__作業内容__
「Click the Special」を含む行から「1456x819 pixels. click(203, 787)」を含む行までを、列名を「入力」と「出力」とする2列のCSVに整形してください。文とその答えを1組につき1行とし、それぞれを引用符で囲んだ1つのフィールドに入れて改行は空白に置き換え、画像は含めないでください。

__記録の抜粋__
━━━━━━━━━━━━━━━━━━━━

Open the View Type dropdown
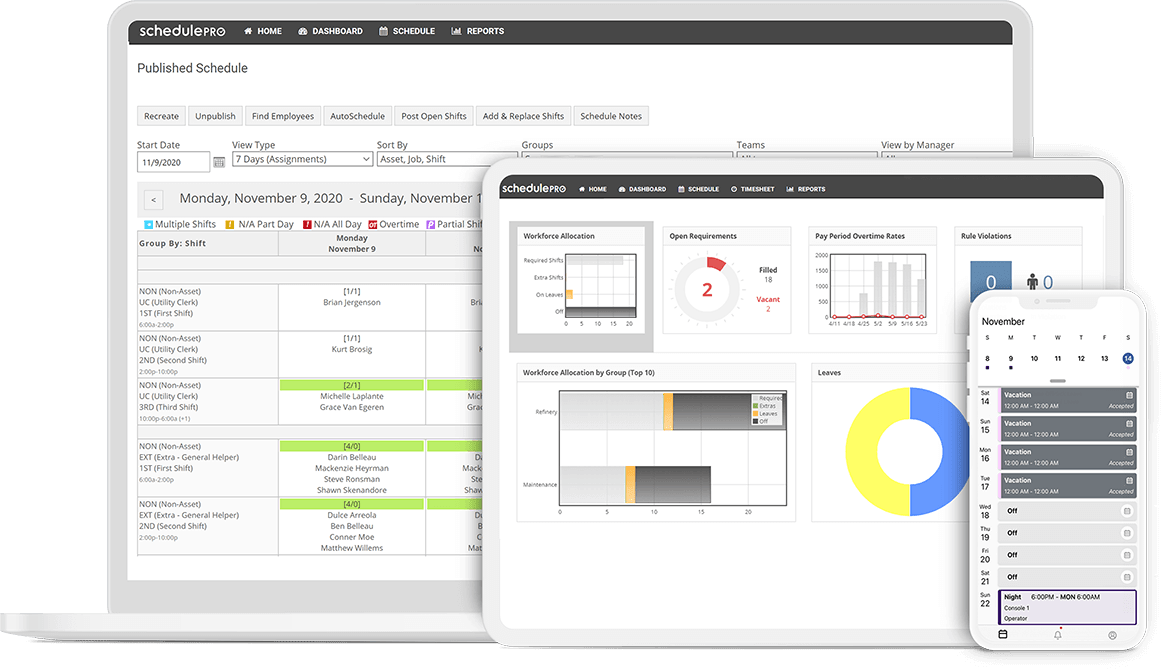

━━━━━━━━━━━━━━━━━━━━

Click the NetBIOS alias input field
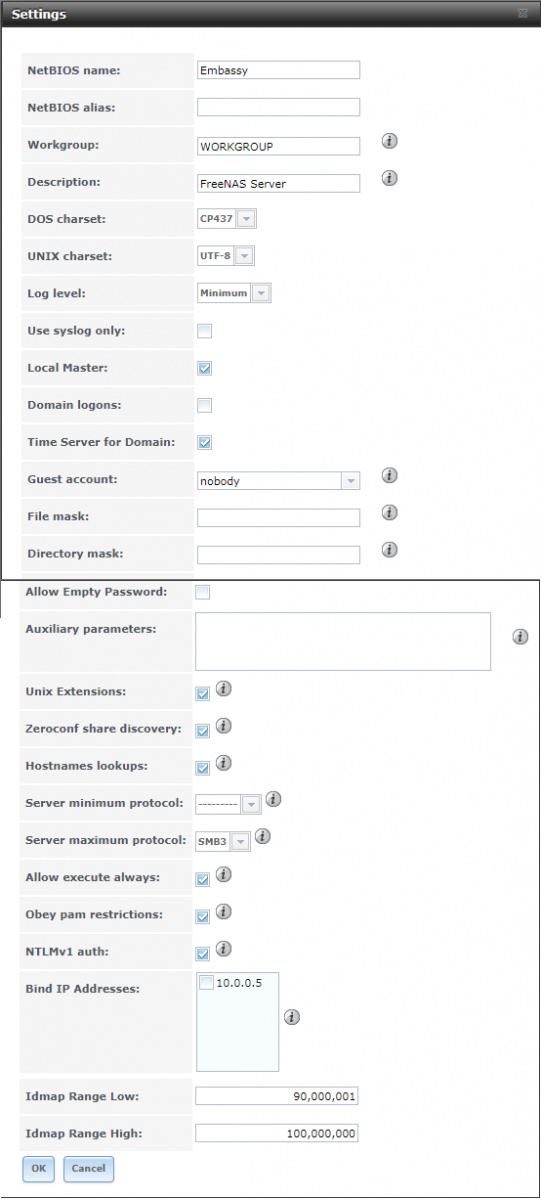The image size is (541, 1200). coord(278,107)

━━━━━━━━━━━━━━━━━━━━

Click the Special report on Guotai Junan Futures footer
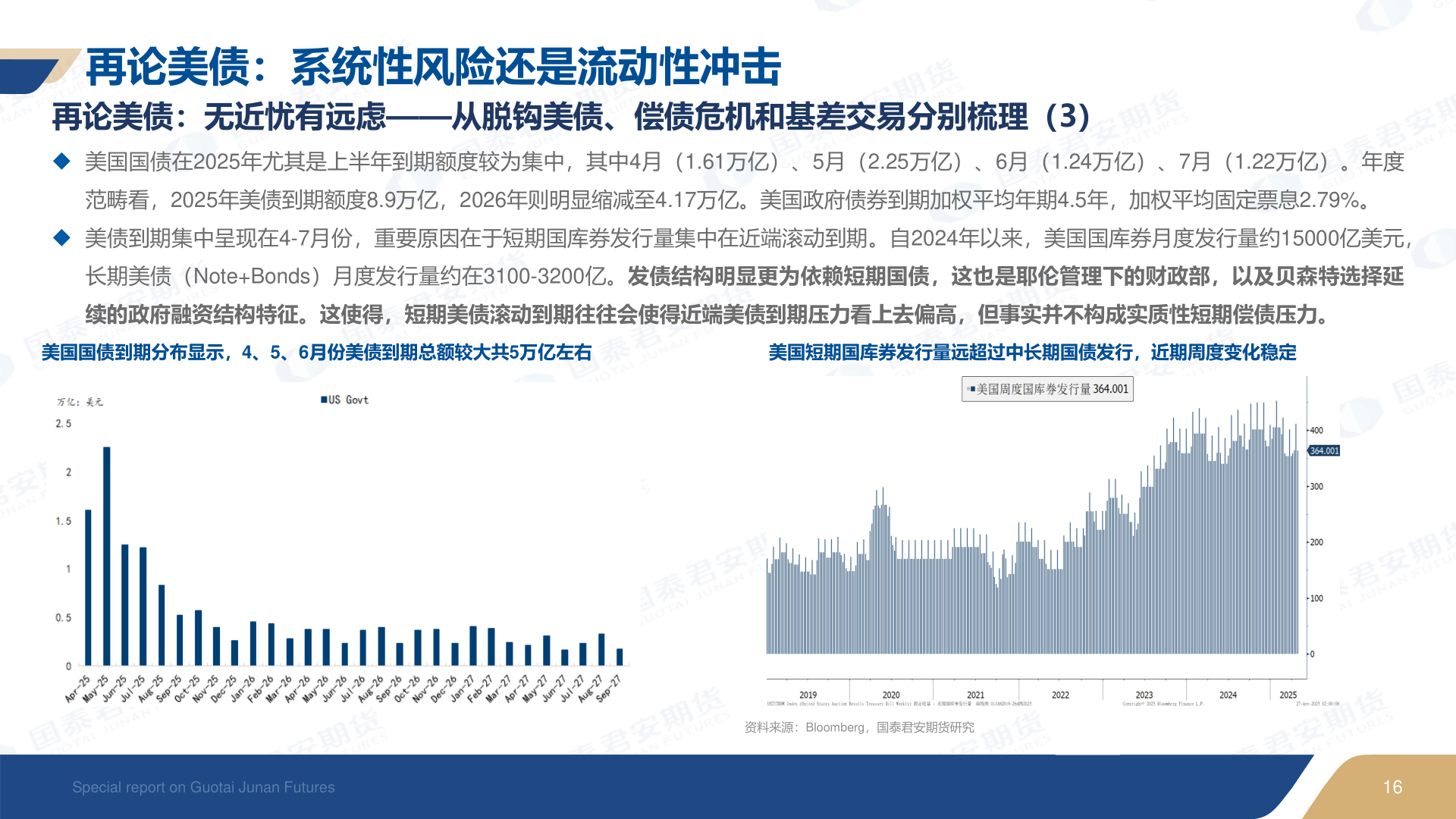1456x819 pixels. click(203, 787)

━━━━━━━━━━━━━━━━━━━━

__出力結果__
入力,出力
"Click the Special report on Guotai Junan Futures footer","1456x819 pixels. click(203, 787)"